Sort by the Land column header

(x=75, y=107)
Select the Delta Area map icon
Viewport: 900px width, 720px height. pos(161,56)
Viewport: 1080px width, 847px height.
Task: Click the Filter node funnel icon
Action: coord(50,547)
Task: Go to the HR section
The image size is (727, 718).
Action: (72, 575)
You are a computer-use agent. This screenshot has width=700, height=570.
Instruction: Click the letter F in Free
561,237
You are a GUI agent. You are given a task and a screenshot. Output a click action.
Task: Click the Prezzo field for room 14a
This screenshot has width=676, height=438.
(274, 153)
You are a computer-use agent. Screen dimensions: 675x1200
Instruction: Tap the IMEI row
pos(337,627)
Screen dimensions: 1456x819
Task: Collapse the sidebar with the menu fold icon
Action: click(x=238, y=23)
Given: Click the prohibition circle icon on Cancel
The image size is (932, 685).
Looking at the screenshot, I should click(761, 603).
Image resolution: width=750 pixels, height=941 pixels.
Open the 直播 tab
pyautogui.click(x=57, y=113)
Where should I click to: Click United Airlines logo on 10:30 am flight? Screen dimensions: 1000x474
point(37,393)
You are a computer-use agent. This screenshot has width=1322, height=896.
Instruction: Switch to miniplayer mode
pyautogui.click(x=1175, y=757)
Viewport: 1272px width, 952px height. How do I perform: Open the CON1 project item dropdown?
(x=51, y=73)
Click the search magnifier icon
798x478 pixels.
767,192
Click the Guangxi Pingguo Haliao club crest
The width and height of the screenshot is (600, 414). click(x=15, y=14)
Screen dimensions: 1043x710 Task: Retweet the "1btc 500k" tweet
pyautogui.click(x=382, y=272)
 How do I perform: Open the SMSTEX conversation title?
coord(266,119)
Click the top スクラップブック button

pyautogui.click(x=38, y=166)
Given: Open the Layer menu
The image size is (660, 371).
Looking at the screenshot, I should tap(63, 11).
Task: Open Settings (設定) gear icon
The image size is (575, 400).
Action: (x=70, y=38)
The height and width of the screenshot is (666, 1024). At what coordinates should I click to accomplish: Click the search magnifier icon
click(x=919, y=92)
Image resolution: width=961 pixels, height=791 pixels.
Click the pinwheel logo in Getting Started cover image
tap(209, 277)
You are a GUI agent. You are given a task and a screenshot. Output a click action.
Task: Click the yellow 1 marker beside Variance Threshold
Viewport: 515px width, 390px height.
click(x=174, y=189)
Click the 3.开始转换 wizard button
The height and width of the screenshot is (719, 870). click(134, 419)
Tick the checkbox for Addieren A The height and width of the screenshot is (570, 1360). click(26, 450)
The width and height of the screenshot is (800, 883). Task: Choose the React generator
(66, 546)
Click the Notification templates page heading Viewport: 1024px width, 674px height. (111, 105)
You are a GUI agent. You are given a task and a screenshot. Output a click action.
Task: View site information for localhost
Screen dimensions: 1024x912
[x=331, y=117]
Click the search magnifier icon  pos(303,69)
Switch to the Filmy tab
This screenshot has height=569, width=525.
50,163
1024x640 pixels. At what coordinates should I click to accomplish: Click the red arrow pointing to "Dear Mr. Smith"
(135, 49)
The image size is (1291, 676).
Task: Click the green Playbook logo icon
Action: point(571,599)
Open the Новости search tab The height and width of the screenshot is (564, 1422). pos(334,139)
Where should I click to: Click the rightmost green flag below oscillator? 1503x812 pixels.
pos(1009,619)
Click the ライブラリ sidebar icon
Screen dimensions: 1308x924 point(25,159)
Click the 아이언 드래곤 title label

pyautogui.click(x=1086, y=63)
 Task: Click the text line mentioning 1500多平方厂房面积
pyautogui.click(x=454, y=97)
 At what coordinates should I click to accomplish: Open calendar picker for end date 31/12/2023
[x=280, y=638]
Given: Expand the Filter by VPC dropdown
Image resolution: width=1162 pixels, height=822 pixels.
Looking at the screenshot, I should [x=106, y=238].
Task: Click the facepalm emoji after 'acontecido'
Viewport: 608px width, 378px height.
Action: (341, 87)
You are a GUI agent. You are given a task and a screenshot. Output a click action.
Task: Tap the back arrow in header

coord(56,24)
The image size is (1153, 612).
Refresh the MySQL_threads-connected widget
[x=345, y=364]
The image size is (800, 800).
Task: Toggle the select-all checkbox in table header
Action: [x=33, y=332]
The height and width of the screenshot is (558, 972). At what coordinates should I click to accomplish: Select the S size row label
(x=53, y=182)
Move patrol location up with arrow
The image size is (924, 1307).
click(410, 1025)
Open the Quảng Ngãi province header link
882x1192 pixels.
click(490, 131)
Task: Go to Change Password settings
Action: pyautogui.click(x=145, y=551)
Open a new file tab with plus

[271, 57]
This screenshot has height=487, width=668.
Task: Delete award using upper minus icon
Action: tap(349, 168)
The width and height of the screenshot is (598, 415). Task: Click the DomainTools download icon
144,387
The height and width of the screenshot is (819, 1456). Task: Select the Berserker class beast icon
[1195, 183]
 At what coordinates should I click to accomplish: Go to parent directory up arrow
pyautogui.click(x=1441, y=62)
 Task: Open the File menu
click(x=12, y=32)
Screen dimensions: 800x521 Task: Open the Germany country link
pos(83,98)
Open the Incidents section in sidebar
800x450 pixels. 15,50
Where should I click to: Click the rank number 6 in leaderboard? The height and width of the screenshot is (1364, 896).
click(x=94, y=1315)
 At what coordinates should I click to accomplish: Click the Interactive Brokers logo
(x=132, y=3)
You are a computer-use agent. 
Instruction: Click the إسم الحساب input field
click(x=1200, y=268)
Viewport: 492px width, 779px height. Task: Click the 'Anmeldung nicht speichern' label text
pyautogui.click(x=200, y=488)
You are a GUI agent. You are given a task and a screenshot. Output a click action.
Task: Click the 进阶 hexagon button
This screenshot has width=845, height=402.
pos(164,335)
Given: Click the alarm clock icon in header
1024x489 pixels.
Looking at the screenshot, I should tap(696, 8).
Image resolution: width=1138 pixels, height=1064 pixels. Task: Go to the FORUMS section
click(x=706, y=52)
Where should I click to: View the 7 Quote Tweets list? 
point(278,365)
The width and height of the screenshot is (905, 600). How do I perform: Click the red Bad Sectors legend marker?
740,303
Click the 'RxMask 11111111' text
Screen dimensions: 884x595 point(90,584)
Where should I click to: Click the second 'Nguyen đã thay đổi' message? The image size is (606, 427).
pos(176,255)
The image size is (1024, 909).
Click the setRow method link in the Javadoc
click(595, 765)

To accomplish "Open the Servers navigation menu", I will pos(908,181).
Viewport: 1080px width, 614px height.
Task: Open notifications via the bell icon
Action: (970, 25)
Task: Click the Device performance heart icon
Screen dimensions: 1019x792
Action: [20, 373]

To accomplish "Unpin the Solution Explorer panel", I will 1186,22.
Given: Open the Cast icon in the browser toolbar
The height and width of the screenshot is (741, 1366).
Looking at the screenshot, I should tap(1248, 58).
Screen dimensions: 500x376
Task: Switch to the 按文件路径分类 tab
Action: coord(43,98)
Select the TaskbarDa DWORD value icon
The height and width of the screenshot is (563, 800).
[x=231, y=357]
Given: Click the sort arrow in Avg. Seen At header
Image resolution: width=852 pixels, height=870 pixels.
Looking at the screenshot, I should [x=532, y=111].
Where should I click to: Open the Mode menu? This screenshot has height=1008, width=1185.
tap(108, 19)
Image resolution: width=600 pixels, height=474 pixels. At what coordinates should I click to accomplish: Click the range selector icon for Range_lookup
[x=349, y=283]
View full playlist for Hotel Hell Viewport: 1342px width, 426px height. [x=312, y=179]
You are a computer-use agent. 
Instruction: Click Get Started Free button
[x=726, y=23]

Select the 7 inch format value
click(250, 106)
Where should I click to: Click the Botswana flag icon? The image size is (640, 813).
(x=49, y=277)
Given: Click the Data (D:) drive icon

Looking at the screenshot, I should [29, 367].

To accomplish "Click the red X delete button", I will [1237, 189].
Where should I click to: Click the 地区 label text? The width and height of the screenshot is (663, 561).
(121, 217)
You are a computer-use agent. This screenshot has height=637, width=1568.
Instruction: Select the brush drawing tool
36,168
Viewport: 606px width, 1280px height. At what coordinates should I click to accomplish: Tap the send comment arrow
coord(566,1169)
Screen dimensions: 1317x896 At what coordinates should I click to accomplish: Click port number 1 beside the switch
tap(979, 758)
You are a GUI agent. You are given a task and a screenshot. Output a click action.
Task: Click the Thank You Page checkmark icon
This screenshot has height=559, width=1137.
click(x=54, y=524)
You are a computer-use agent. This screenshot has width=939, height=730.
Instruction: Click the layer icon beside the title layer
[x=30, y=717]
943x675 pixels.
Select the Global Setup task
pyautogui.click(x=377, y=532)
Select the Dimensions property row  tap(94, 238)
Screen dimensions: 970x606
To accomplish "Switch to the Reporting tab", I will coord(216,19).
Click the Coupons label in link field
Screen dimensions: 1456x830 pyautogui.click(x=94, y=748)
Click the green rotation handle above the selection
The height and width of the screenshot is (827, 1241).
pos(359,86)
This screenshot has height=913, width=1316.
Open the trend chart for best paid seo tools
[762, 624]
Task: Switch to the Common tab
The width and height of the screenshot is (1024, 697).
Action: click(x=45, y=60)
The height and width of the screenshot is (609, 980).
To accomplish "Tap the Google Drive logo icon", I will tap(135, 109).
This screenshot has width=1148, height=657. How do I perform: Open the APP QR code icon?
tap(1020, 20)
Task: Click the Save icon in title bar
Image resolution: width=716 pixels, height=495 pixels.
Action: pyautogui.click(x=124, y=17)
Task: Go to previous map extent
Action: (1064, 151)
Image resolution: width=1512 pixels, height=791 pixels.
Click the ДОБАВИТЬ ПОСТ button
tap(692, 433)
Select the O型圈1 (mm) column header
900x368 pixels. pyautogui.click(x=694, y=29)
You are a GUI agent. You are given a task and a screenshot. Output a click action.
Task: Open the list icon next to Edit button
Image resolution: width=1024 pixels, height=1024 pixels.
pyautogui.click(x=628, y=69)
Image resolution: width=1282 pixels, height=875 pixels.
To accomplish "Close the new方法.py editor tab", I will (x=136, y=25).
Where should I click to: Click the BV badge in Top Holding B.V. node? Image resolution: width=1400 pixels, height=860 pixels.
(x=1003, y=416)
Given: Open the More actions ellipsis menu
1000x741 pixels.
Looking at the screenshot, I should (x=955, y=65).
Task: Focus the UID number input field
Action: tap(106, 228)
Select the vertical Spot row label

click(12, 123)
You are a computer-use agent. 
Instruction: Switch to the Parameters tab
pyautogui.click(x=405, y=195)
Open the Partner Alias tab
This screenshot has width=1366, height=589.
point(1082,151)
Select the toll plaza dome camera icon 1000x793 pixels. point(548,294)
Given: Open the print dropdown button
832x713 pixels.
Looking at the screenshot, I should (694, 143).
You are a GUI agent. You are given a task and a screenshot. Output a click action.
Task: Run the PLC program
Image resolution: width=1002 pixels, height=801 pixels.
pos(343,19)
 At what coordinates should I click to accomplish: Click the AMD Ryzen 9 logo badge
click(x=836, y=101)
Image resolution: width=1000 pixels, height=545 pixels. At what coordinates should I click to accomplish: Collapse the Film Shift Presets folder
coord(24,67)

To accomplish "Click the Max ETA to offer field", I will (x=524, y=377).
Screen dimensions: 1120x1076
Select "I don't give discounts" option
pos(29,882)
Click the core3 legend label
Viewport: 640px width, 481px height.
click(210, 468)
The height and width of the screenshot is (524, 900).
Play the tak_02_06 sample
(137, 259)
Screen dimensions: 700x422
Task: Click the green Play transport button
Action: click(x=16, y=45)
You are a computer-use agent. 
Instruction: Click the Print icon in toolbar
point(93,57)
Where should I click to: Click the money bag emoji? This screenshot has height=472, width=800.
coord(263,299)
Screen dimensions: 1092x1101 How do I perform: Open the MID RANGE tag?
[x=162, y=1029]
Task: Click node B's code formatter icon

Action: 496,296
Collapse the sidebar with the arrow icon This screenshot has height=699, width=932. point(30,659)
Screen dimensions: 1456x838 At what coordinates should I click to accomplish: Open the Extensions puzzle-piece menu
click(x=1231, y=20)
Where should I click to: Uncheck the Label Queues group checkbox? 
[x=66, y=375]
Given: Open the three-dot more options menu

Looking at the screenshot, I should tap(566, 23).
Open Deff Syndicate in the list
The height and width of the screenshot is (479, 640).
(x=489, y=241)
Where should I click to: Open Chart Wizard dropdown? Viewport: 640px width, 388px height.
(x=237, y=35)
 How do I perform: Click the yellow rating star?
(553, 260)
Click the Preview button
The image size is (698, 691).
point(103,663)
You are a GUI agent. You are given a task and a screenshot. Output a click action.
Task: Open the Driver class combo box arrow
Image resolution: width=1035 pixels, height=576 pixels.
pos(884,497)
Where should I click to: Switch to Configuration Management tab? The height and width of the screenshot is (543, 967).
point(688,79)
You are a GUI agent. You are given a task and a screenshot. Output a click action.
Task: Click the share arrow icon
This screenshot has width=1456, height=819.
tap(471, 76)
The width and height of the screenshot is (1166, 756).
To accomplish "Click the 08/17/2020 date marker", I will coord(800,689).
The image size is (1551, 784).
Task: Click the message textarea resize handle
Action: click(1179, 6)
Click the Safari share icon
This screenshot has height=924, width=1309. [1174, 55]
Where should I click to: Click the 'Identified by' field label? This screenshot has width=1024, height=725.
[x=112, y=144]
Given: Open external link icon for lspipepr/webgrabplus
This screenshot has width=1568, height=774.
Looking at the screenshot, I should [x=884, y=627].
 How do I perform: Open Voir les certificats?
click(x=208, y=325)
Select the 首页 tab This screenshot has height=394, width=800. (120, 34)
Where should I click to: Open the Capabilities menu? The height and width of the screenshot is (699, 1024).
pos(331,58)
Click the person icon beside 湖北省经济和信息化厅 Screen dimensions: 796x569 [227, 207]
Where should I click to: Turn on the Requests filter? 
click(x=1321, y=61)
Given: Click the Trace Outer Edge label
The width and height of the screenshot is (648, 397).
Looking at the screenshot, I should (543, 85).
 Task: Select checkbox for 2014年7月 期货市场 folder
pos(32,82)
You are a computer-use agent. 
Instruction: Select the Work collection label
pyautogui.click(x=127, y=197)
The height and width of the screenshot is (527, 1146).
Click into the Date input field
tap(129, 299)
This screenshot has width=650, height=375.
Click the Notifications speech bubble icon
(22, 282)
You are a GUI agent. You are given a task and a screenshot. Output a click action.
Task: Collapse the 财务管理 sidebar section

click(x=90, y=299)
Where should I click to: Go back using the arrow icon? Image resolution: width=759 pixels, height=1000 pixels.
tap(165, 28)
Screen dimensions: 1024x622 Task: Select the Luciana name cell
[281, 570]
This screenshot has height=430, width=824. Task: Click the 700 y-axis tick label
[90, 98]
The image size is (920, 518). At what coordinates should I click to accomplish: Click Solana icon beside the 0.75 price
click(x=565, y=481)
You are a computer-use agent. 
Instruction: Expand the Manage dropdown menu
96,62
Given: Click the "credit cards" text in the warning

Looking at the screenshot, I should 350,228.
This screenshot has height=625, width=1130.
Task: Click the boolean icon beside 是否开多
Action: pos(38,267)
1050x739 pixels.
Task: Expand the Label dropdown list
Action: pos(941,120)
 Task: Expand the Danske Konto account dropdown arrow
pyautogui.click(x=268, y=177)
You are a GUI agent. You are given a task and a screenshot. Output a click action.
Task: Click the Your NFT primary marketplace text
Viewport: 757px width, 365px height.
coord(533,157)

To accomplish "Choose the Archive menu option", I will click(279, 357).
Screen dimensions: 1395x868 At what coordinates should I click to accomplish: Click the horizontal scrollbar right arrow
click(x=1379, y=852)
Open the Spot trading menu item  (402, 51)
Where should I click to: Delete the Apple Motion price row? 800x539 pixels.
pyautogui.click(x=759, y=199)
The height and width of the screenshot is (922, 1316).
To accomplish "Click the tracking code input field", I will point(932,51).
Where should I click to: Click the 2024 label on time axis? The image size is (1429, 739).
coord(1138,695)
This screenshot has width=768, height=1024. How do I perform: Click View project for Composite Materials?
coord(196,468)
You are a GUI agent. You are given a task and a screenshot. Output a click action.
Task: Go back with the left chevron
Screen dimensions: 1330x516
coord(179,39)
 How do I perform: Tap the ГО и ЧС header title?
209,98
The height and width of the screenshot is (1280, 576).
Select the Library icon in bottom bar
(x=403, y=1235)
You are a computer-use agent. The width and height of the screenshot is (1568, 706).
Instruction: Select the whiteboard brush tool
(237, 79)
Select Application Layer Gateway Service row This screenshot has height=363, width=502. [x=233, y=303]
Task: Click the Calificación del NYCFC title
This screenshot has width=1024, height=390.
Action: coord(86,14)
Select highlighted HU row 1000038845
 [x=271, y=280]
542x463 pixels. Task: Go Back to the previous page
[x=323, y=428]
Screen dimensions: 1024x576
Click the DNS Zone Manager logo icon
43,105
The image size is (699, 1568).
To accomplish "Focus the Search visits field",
▬▬▬▬▬▬
YOUR INSTRUCTIONS: From the line that has "Image resolution: width=1002" through the line that has "Task: Open the Driver class combo box arrow", copy every line exactly as it appears above, and leave out all others.

YOUR SOLUTION:
Image resolution: width=1002 pixels, height=801 pixels.
pos(343,19)
 At what coordinates should I click to accomplish: Click the AMD Ryzen 9 logo badge
click(x=836, y=101)
Image resolution: width=1000 pixels, height=545 pixels. At what coordinates should I click to accomplish: Collapse the Film Shift Presets folder
coord(24,67)

To accomplish "Click the Max ETA to offer field", I will (x=524, y=377).
Screen dimensions: 1120x1076
Select "I don't give discounts" option
pos(29,882)
Click the core3 legend label
Viewport: 640px width, 481px height.
click(210, 468)
The height and width of the screenshot is (524, 900).
Play the tak_02_06 sample
(137, 259)
Screen dimensions: 700x422
Task: Click the green Play transport button
Action: click(x=16, y=45)
You are a computer-use agent. 
Instruction: Click the Print icon in toolbar
point(93,57)
Where should I click to: Click the money bag emoji? This screenshot has height=472, width=800.
coord(263,299)
Screen dimensions: 1092x1101 How do I perform: Open the MID RANGE tag?
[x=162, y=1029]
Task: Click node B's code formatter icon

Action: 496,296
Collapse the sidebar with the arrow icon This screenshot has height=699, width=932. point(30,659)
Screen dimensions: 1456x838 At what coordinates should I click to accomplish: Open the Extensions puzzle-piece menu
click(x=1231, y=20)
Where should I click to: Uncheck the Label Queues group checkbox? 
[x=66, y=375]
Given: Open the three-dot more options menu

Looking at the screenshot, I should tap(566, 23).
Open Deff Syndicate in the list
The height and width of the screenshot is (479, 640).
(x=489, y=241)
Where should I click to: Open Chart Wizard dropdown? Viewport: 640px width, 388px height.
(x=237, y=35)
 How do I perform: Click the yellow rating star?
(553, 260)
Click the Preview button
The image size is (698, 691).
point(103,663)
You are a GUI agent. You are given a task and a screenshot. Output a click action.
Task: Open the Driver class combo box arrow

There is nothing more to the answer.